Discover the White Pass Scenic Byway this fall
By MaryKay Nelson
Autumn on the White Pass Scenic Byway is endlessly engaging. Crowds and traffic have dissipated, yet the bounty of the season lingers on. From a basket of chanterelles or huckleberries gathered in the Gifford Pinchot National Forest, to the sea-run cutthroat and the five-point bull elk, both flora and fauna are spellbinding. For those who pay attention to birds, the migratory populations are seen traveling south to their winter home. Agate hunting on creek bottoms or watching frenzied squirrels stockpiling nuts and berries for the long winter ahead are just some of the favorite things. At Mount Rainier National Park, you will find with little or no effort, a patchwork quilt of gold, bronze, warm reds and sunshine yellow foliage front and center. Occasionally, early mornings find vegetation highlighted with a bit of frost or even a trace of the first winter snow. Vine maples, huckleberry bushes, masses of orange-red mountain ash berries, are a sight to behold. While the region is known for winter snows and summer wildflowers, the fall season is just beyond compare.
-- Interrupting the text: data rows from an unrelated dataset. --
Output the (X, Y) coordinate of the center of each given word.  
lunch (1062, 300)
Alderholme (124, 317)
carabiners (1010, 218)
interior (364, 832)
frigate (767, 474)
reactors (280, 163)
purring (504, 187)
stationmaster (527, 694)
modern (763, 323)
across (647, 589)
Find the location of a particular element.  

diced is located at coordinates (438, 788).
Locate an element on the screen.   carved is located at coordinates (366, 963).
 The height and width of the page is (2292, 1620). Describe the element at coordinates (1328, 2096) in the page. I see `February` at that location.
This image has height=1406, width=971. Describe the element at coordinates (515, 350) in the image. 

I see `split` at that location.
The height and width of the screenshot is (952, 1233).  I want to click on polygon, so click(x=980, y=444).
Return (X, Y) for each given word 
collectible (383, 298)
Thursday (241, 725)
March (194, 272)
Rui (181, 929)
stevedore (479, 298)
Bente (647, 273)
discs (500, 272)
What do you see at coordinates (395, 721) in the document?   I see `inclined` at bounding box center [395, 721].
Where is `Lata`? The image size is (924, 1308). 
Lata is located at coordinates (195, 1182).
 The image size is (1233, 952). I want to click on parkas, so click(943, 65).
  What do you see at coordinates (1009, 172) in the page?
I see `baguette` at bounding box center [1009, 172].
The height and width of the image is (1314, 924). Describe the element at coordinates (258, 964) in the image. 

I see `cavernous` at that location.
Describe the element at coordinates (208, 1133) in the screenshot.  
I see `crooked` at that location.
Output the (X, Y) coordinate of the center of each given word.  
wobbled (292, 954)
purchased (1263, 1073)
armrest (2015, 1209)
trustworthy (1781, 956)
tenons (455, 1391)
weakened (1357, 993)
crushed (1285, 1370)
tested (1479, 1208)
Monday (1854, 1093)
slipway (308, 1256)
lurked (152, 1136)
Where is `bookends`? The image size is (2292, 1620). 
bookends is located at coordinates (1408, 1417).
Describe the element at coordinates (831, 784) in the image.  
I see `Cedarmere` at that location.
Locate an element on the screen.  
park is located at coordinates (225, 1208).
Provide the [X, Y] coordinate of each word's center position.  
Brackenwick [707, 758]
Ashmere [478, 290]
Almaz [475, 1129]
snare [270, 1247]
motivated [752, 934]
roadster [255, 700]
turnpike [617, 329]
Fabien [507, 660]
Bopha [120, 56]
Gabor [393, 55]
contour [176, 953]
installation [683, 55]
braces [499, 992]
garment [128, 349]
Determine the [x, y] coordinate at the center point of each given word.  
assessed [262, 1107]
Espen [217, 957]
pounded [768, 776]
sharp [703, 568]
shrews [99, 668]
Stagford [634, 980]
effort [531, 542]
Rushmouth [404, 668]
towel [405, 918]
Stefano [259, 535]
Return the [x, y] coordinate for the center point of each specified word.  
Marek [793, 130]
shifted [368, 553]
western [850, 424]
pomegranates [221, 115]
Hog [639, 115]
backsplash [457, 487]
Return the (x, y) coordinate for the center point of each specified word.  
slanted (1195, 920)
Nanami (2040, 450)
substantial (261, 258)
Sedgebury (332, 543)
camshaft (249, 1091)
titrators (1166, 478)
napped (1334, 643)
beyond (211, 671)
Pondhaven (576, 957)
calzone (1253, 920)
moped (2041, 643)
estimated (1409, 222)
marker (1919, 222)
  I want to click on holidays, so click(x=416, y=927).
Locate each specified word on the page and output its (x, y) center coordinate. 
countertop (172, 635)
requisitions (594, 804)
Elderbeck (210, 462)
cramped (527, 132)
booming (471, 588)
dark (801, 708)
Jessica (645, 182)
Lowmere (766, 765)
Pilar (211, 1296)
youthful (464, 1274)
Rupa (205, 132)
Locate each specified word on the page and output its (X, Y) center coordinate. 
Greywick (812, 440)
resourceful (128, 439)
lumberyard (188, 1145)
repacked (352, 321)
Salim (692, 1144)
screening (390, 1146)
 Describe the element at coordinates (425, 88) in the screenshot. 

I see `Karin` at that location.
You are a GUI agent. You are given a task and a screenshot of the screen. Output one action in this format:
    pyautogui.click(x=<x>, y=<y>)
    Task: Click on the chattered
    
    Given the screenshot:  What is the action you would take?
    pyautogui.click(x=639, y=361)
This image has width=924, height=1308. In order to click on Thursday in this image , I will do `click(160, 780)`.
Golden yellow larches reach their peak on the east side of the White Pass Summit in mid-November.
The crackling of the campfire, starry night skies, the peace and quiet of the great outdoors…camping may be the most relaxing way to experience the Byway’s wonder, beauty, and adventure. Whether you seek the solitude and simplicity of tent camping or are looking for the perfect place to park the family RV, the White Pass Scenic Byway offers a true wilderness experience. Over thirty-five high-quality campgrounds are located along the byway. With so many choices, you may find yourself next to a picturesque lake, along a bubbling river, or nestled amongst the tall trees. Get back to nature, lose yourself in the mountains’ majesty and enjoy nature at its best.
Nature offers traditional gatherers limited opportunities for mushroom picking and huckleberry picking within or near the forested areas of the Cowlitz Valley Ranger District in Randle. The best areas for huckleberry picking are at higher elevations. Mushrooms may be harvested anywhere in the National Forests unless otherwise restricted and note that harvesting mushrooms in the Wilderness Areas is prohibited.
Discover the true beauty of this natural playground with a trek along one of the area’s beautiful pathways. Hike along trails that pass by crystal lakes and streams, through acres of wildflowers and witness countless viewpoints. Traverse trails through dense forests, towering peaks, and rugged mountains. Surrounding the Byway are the Gifford Pinchot National Forest, as well as the William O. Douglas, Tatoosh, and Goat Rocks Wilderness Areas.
The byway provides excellent opportunities for off-road riding. From high-mountain trails to dry open spaces there are many places to drive in the dirt. Divide Ridge near Naches is popular with four-wheel drive enthusiasts and offers trails both scenic and challenging. The Gifford Pinchot National Forest with over 200 miles of trails has some of the best trails in Washington State.
Energizing the body and recharging the soul, a river rafting or kayaking adventure along one of the Byway’s waterways is an unforgettable and “moving” experience. Home to some of the fastest whitewater in the state, journey past rugged basalt cliffs and beautiful tree-lined shores. Get introduced to the rivers of the Byway, the Tieton and Tilton, Cowlitz and Cispus. Join the many people who have come to know and love rafting these raging rivers.